2. Learn and teach "around the brain."
As a teacher, vary the ways you present material, so that in every class period, you appeal to at least three, hopefully all, of the quadrants. For example, in a literature class, complement your discussion of the language and imaginative elements of the work you are discussing, with more literal facts about the author's life and times.

3. Take a "Learning Walk-Around."
Say you're studying Psychology. Visit each quadrant of the brain and use its distinctive powers on the material. In the upper left, consider facts, theory, and data. In the lower left, focus on order, sequence, and procedures. In the upper right, let your fantasy and imaginative full rein, inspired by Einstein's dictum that "Imagination is more important than knowledge." In the lower right, express, share, and emphasize with how others could be impacted.

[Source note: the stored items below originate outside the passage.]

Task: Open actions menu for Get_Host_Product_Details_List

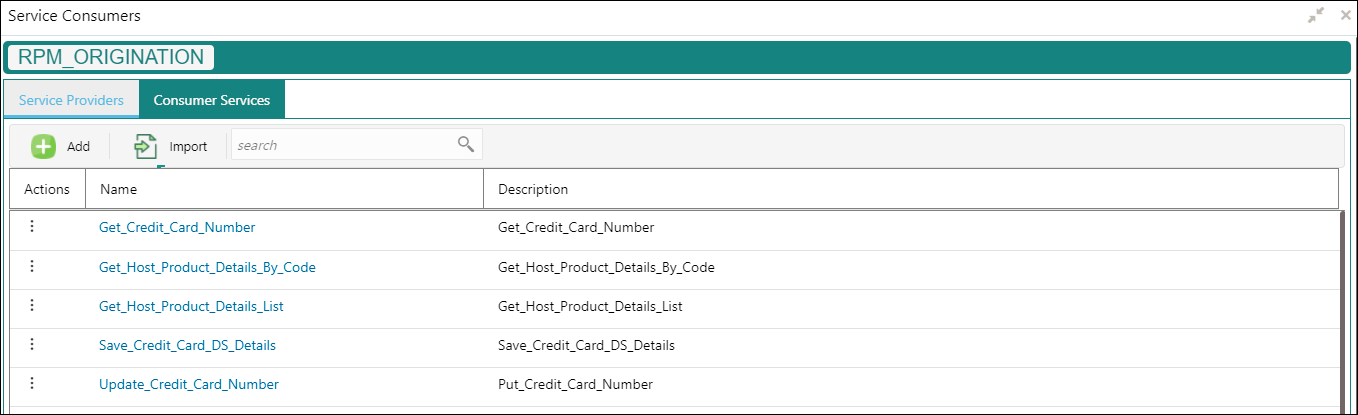Action: click(x=32, y=305)
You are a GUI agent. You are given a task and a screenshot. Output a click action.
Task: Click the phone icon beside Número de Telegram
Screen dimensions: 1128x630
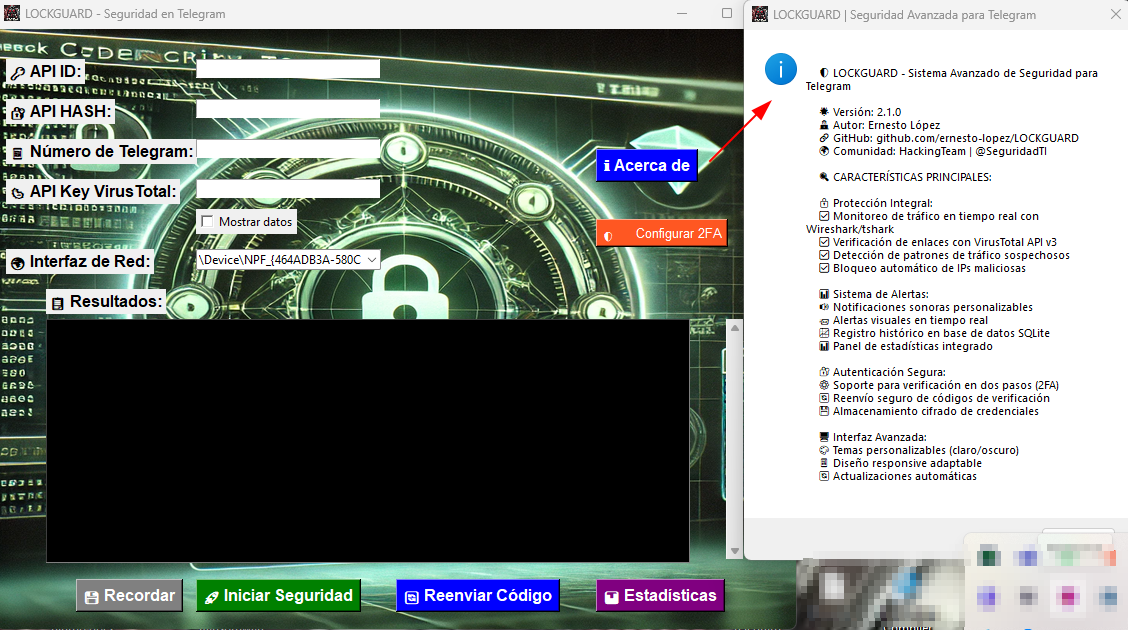[18, 153]
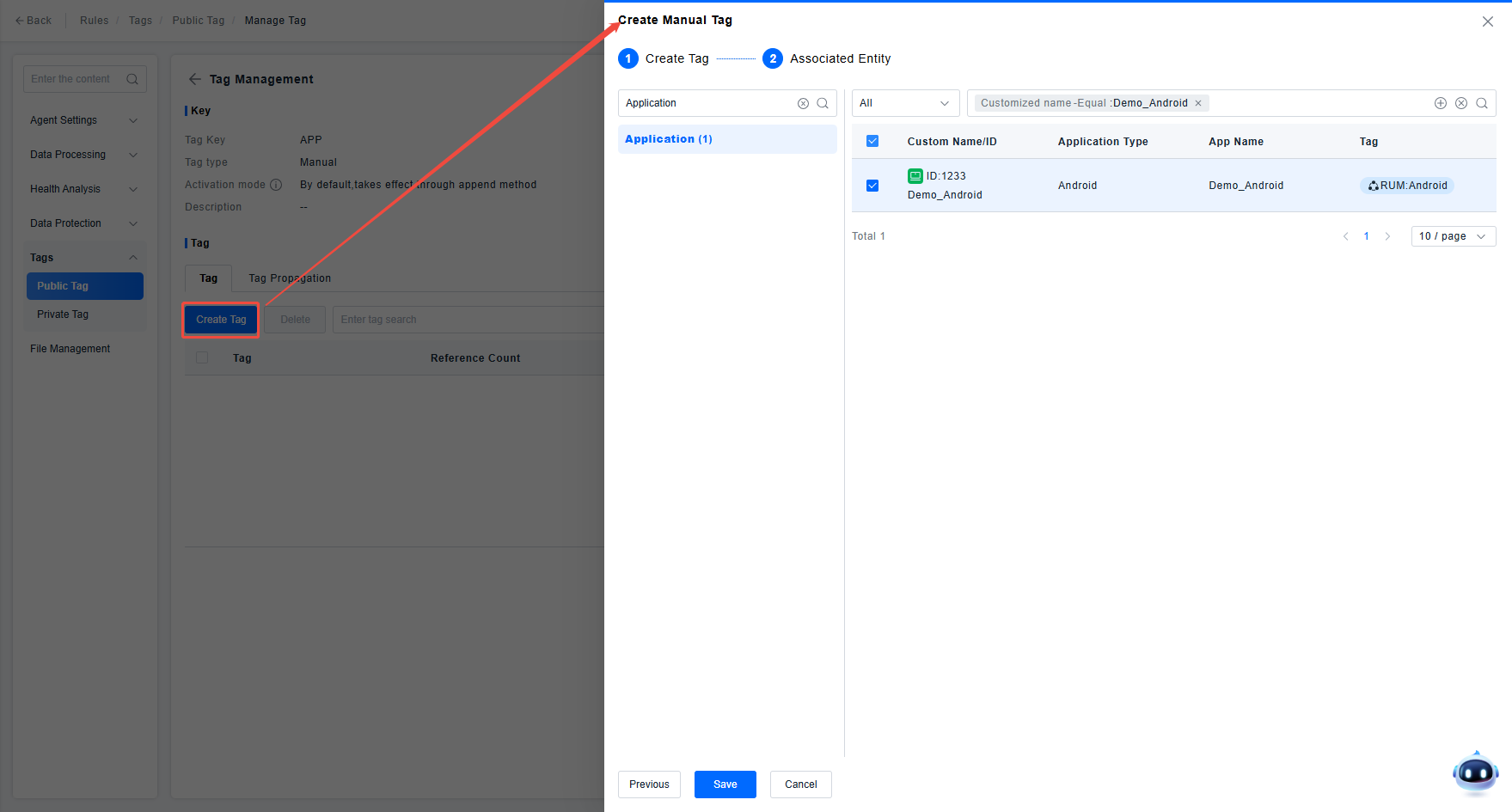The image size is (1512, 812).
Task: Click the add filter plus icon
Action: [x=1441, y=103]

4. As a learner or teacher, use a wide repertoire of ways of understanding concepts, including the abstract, the procedural, the imaginative, and the emotional.
For example, Elizabeth Cohn, who trains nurses at Adelphi University, reaches her students through each of their ways of learning. In teaching them how the heart works, as a basis for reading EKG output, she provides printed materials and lectures on the principles. But she also engages them in a "Hokey Pokey" during which they do gymnastics to enact the flow of blood through the heart. And she provides them with a "Flip and See EKG" where they can physically manipulate read-outs instead of merely trying to memorize them.

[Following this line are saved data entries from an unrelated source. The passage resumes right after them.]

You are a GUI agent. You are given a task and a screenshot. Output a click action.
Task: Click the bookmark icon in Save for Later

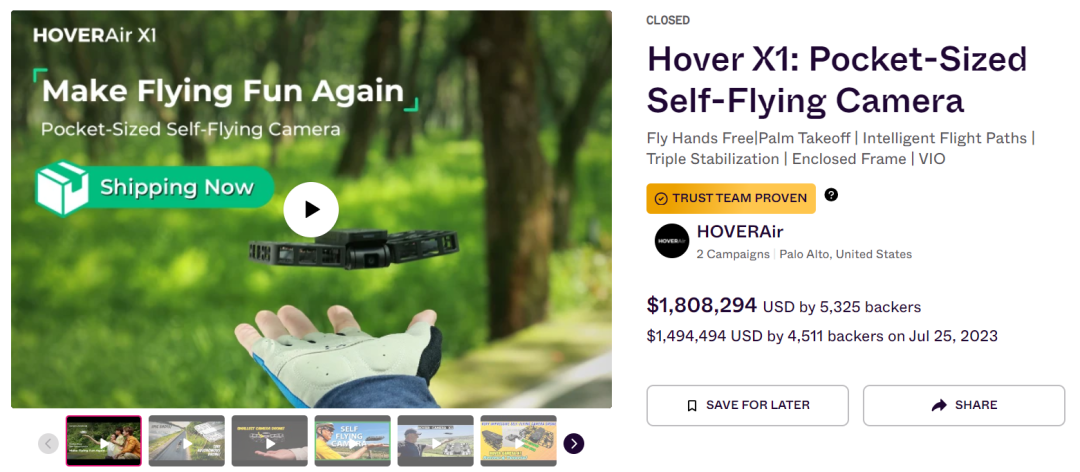point(692,405)
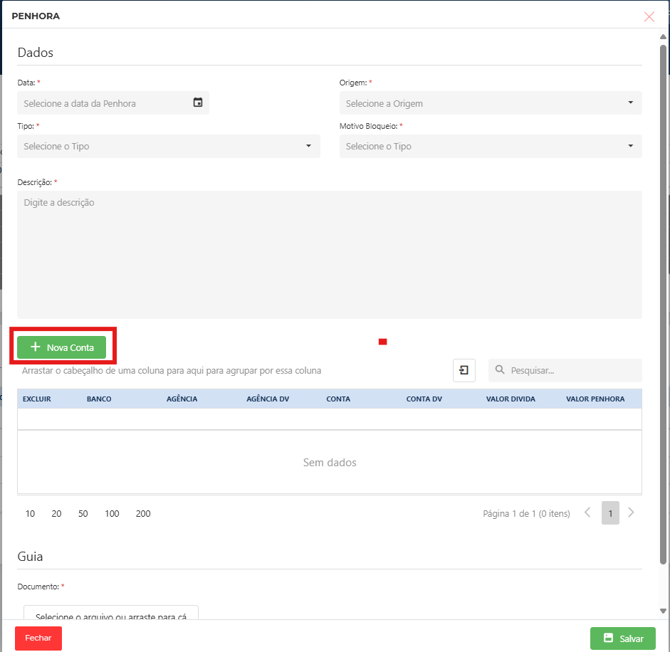The height and width of the screenshot is (652, 670).
Task: Close the Penhora dialog with X
Action: [649, 17]
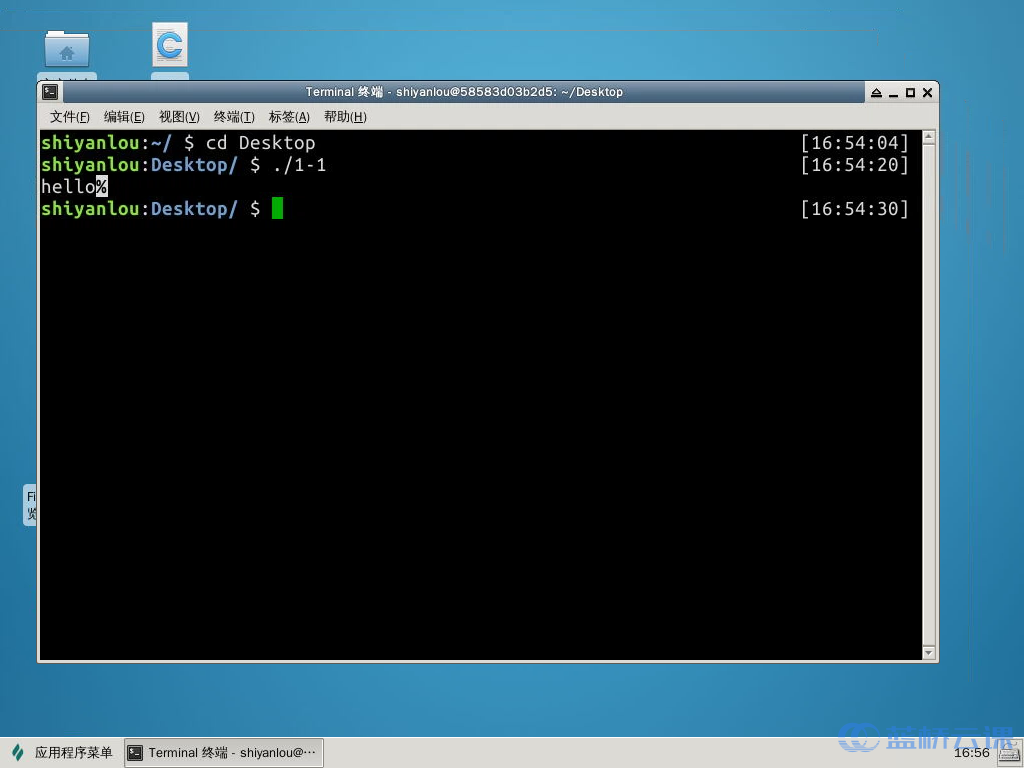Close the Terminal window

pos(927,92)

There's a larger benefit to doing all this - beyond learning easier and better. You will be strengthening the comprehensive powers of your brain, in ALL the quadrants.

This is important for two reasons:

* Most important challenges we face in life REQUIRE the use of capabilities from all four ways of thinking.
In handling our financial affairs, for example, we cannot focus on just one approach such as a bookkeeping mind-set (lower-left), or on imaginative ways to create more wealth (upper-right), or on our feelings about getting and spending (lower right). We need to use ALL of these parts of our brain to best design our financial lives in terms of savings, projections, creativity, or resourcefulness.

* Our mental health depends on using our whole brain.
Over-emphasis on only one or two kinds of thinking makes for an unbalanced personality. We are all acquainted with such people: the Nerds who are trapped in their upper left quadrant, the Dreamers who are ensnarled in grandiose fantasies, the Co-Dependents whose feelings get them into trouble, the By-the-Bookers who just follow the rules. Each of these people has under-developed potential which could enrich their lives.

To address the challenges of our lives, and to develop our full potential, we need to use our whole brains.